* [WHAT THIS TASK INVOLVES]:
Go through the data below and return each line where the string "computer" occurs.

* [EXTRACTED ENTRIES]:

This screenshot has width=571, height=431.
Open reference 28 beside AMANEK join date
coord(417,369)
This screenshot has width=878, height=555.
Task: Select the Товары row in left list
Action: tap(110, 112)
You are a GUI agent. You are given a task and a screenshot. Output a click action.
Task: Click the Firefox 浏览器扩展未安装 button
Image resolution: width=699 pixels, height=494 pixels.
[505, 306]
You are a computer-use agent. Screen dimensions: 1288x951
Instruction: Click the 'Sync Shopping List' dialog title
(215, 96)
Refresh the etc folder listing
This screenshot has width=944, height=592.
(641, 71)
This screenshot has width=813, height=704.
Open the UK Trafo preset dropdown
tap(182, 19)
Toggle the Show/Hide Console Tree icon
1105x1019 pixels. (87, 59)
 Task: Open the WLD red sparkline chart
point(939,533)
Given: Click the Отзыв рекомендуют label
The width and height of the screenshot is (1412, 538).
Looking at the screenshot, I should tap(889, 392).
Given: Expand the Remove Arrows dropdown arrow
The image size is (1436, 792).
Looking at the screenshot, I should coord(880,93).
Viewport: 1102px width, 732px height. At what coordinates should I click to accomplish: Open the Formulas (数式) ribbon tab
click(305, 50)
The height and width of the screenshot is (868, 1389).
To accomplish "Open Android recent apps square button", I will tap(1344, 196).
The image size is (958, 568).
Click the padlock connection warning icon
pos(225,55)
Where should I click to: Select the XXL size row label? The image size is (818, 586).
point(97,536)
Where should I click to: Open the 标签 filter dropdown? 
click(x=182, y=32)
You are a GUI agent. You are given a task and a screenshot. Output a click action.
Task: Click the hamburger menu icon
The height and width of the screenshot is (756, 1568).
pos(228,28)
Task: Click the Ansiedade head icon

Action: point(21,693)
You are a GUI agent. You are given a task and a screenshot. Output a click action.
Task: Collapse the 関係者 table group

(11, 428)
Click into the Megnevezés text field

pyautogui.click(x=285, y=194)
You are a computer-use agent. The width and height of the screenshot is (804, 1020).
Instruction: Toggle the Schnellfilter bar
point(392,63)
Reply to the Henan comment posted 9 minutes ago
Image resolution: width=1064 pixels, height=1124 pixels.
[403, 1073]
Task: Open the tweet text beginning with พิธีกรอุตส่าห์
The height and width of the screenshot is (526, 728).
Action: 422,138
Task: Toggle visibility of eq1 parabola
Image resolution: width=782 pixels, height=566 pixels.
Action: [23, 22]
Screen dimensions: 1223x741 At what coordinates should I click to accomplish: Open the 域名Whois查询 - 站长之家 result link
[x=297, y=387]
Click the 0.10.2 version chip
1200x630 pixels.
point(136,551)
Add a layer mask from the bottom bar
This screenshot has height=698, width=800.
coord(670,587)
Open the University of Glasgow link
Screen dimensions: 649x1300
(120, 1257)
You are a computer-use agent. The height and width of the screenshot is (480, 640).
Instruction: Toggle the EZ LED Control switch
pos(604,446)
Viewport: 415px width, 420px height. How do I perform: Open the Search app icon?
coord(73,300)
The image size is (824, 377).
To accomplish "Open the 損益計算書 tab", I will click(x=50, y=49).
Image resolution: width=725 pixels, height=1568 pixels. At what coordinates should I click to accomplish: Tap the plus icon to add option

* [TASK ANSWER]:
You are a computer-use agent. Screen dimensions: 1288x951
You are a computer-use agent. The width and height of the screenshot is (804, 1020).
You are a computer-use agent. The height and width of the screenshot is (480, 640).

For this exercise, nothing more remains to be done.